Debates in Aesthetics is proud to invite submissions for our next Special Issue. This issue seeks to investigate the connection between inquiry and creativity in the arts. We are delighted to present a new commissioned essay by Professor Keren Gorodeisky (Auburn) entitled ‘"Too Timid a Dictum”: The Art of Living’, which develops a bold new account of the creative power of art making and appreciation. 

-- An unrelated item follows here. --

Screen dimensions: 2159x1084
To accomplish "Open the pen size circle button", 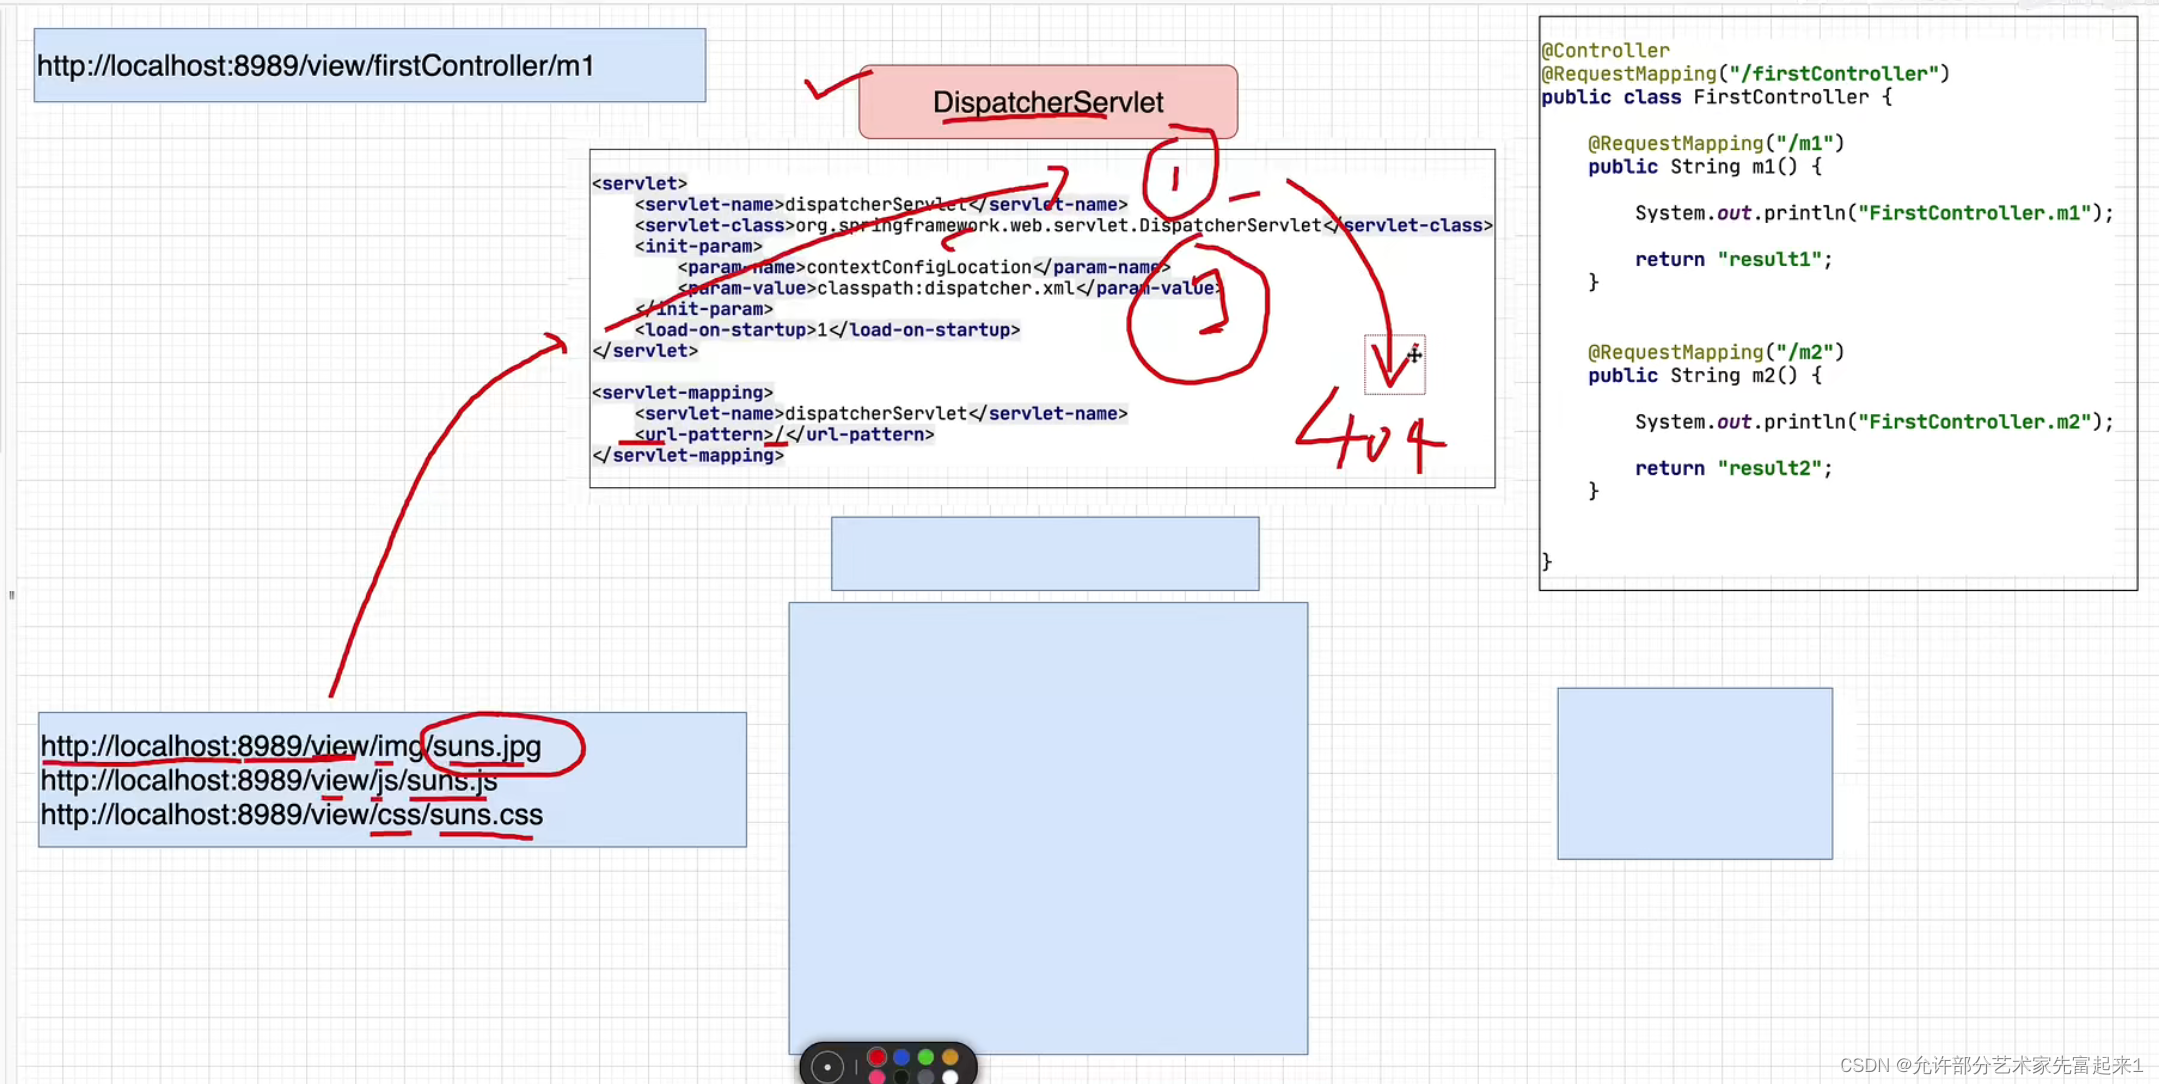I will pyautogui.click(x=827, y=1067).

For this special issue, we invite short articles (3,000-3,500 words excluding references) which respond to the arguments developed in Professor Gorodeisky’s target article: https://debatesinaesthetics.org/wp-content/uploads/2026/03/Debates-in-Aesthetics-Gorodeisky-Target-Article.pdf

All submissions must conform to the submissions guidelines: https://debatesinaesthetics.org/submissions/

Please submit your article to editor@debatesinaesthetics.org

Deadline: June 26th, 2026

Author’s bio: Keren Gorodeisky’s work explores what it is to be human by focusing on: (1) the distinctive affective character, rationality, and value of our aesthetic engagements, (2) the spontaneous-receptive character of human emotions, which, she argues, are distinctively rational exercises of human agency, yet receptive, embodied, and vulnerable ways of being in the world, and (3) our second-personal relationships with each other. Gorodeisky's first monograph, "Beholden to Beauty: Aesthetic Value and the Authority of Pleasure," is forthcoming with OUP. It portrays aesthetic appreciation as an affective yet distinctively rational, agential, and universal, albeit tied to who we are as persons and as sociable beings. Her next book defends a view of human emotions as exercises of an affective capacity of reason, through which we constitute ourselves. And her most recent project defends the superiority of a second-personal model of interpersonal understanding over the empathy model.